Problem details:
Copy, without any changes, the part of the entries that opens with the line containing "You are a computer-use agent. This" and closes with the line containing "Action: click(293, 327)", including both of those lines.
====== Items ======
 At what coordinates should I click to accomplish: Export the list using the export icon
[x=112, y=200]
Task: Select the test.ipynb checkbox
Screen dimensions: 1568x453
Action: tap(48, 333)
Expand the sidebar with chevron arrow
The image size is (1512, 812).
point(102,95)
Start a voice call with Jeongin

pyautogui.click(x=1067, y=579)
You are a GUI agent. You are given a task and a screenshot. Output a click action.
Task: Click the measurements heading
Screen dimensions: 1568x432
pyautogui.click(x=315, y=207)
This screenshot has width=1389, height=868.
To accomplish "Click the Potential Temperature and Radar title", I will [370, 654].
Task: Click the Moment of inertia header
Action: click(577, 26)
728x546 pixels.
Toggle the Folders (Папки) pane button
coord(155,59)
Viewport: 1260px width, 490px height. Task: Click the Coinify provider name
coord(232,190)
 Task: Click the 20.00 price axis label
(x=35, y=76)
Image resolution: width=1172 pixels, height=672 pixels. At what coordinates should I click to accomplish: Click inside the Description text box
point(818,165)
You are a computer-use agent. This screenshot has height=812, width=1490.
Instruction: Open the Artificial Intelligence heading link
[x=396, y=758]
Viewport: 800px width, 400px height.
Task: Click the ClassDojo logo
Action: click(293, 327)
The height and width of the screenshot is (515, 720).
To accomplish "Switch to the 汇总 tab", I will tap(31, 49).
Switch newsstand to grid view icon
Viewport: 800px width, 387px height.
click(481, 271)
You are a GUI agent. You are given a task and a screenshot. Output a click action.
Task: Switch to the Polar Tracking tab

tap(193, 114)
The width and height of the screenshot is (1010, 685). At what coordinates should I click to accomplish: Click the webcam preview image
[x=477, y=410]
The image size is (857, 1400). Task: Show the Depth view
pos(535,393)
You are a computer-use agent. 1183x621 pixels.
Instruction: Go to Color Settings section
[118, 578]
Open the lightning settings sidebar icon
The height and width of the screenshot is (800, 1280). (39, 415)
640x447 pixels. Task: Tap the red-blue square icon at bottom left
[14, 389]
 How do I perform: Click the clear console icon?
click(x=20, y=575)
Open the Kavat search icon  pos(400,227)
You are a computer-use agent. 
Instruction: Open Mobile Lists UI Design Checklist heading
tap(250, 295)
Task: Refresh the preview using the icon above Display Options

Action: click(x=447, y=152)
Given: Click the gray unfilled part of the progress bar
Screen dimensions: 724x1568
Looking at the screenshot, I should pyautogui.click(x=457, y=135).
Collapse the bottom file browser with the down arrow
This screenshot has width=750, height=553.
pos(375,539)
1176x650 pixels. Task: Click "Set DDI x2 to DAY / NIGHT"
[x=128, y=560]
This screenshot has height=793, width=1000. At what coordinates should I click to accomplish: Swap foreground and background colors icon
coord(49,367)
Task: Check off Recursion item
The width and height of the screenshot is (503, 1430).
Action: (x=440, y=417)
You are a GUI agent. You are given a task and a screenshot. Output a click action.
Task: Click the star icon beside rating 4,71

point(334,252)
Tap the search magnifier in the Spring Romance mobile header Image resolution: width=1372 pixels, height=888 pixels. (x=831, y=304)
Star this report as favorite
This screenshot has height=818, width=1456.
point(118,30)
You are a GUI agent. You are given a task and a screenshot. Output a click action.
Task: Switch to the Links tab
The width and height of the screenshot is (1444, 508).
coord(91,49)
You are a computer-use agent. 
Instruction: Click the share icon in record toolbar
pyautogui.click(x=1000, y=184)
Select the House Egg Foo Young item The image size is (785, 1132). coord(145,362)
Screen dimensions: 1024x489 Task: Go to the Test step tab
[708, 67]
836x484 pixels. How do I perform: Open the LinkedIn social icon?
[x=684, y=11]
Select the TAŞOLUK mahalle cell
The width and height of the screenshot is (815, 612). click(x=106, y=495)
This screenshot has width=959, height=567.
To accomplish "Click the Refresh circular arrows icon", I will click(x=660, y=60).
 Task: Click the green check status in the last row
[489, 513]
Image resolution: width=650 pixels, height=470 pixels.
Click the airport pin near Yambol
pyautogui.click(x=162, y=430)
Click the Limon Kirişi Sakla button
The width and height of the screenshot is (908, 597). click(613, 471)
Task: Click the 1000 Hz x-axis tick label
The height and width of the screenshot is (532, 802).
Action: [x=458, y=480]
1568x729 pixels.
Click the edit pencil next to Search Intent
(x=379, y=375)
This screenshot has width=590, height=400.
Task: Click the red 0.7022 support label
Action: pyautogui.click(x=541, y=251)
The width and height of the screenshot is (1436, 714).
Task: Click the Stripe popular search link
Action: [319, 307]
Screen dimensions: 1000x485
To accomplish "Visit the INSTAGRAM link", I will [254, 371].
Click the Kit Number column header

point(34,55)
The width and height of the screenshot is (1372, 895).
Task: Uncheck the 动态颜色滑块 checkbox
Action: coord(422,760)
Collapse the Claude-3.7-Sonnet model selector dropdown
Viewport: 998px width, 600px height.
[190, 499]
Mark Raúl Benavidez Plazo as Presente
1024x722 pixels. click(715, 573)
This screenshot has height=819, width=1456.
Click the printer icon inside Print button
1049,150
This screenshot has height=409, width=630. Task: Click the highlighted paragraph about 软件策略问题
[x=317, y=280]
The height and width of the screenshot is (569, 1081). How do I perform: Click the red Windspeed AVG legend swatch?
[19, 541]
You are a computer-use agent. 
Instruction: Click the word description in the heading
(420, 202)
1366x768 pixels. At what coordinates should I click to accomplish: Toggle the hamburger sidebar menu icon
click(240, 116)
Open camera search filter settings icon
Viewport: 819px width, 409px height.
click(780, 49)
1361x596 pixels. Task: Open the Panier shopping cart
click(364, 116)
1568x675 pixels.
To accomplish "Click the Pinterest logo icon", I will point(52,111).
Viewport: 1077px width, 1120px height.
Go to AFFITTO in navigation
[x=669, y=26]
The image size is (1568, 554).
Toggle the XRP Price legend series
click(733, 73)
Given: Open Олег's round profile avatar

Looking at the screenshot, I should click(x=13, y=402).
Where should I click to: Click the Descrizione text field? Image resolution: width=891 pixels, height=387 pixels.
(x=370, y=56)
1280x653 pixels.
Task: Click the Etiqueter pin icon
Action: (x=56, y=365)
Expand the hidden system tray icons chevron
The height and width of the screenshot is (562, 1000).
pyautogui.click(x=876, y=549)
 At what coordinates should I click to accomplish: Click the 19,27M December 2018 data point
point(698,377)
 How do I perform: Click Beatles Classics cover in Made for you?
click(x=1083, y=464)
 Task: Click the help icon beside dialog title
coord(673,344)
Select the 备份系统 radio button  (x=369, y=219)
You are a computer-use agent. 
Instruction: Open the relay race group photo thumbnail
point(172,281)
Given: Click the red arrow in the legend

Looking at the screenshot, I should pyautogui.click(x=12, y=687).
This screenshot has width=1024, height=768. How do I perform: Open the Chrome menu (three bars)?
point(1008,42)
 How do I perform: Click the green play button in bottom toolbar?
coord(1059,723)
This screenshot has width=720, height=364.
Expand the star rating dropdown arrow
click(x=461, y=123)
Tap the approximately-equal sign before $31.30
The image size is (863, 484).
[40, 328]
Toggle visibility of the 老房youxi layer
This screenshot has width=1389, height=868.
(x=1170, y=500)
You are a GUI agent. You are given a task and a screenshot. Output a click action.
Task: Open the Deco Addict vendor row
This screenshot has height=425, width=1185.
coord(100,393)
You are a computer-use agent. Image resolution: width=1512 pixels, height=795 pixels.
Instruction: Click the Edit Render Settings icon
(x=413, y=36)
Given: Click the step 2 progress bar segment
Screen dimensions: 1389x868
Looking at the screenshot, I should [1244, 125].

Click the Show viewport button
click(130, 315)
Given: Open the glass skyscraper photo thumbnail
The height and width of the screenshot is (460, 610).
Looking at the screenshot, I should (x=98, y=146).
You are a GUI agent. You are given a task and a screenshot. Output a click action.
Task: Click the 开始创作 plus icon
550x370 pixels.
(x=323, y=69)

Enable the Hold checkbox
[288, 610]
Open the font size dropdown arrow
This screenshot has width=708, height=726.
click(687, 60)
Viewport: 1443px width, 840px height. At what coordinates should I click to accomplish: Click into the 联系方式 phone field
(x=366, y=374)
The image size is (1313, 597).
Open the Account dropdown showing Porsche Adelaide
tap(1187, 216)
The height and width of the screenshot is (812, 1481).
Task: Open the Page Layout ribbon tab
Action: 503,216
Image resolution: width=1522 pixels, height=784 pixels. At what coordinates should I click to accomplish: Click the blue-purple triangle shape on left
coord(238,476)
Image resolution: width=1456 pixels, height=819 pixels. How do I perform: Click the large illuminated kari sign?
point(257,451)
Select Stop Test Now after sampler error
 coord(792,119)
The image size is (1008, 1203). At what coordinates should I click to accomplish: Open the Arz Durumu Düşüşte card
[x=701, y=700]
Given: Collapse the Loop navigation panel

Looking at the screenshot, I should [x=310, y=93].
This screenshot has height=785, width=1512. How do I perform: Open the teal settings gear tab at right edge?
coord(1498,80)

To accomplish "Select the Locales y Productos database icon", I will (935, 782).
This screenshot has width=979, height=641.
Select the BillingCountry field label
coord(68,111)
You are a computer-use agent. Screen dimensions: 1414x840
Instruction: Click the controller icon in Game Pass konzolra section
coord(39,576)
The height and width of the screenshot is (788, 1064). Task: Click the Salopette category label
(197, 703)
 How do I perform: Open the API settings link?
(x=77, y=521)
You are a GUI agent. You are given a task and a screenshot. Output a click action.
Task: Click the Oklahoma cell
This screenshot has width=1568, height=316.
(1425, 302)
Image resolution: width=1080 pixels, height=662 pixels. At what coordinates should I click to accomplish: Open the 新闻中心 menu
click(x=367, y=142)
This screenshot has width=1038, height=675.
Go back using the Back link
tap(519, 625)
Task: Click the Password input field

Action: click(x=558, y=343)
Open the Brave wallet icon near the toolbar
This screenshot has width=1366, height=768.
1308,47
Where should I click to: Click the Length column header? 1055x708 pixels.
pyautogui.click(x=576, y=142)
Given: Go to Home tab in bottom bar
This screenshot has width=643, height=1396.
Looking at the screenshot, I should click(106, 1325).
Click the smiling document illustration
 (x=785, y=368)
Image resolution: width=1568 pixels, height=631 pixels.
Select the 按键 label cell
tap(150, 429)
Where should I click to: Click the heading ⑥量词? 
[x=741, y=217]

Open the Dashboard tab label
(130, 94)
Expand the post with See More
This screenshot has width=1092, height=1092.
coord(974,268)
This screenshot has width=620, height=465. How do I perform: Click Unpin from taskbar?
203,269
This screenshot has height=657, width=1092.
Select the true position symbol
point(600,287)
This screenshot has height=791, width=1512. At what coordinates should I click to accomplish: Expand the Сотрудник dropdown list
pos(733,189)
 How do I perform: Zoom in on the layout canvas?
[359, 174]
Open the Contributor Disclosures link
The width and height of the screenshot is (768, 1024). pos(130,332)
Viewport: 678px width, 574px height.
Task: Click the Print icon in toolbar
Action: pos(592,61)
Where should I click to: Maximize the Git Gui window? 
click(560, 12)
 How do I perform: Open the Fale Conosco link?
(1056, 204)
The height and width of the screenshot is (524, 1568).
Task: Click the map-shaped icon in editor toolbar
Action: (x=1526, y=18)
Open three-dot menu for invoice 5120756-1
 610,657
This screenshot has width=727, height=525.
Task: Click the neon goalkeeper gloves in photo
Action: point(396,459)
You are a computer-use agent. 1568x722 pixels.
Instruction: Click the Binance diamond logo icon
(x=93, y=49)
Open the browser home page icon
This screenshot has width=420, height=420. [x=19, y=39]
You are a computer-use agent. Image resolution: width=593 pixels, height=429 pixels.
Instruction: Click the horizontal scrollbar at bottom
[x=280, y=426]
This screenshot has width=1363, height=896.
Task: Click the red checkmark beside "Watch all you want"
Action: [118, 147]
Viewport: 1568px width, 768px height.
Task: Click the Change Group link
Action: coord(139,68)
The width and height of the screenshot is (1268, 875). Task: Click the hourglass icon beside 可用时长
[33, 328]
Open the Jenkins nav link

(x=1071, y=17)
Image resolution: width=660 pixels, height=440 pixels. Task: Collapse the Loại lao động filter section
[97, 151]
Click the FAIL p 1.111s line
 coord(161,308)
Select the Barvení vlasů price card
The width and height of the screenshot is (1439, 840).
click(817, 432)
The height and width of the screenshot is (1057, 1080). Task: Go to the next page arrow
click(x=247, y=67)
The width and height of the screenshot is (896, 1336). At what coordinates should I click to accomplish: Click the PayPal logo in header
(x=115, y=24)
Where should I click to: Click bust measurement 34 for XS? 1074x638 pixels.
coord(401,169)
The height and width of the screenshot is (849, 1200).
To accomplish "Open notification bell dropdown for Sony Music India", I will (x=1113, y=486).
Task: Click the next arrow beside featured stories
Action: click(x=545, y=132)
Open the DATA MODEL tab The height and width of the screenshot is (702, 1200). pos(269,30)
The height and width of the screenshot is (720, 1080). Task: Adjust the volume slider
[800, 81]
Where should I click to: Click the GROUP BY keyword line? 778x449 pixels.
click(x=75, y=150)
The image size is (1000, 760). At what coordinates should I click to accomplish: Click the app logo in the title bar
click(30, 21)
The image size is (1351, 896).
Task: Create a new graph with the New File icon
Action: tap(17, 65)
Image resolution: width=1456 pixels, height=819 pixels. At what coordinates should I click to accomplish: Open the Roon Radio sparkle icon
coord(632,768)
======
Finished task:
You are a computer-use agent. This screenshot has height=812, width=1490.
Instruction: Open the Artificial Intelligence heading link
[x=396, y=758]
Viewport: 800px width, 400px height.
Task: Click the ClassDojo logo
Action: click(293, 327)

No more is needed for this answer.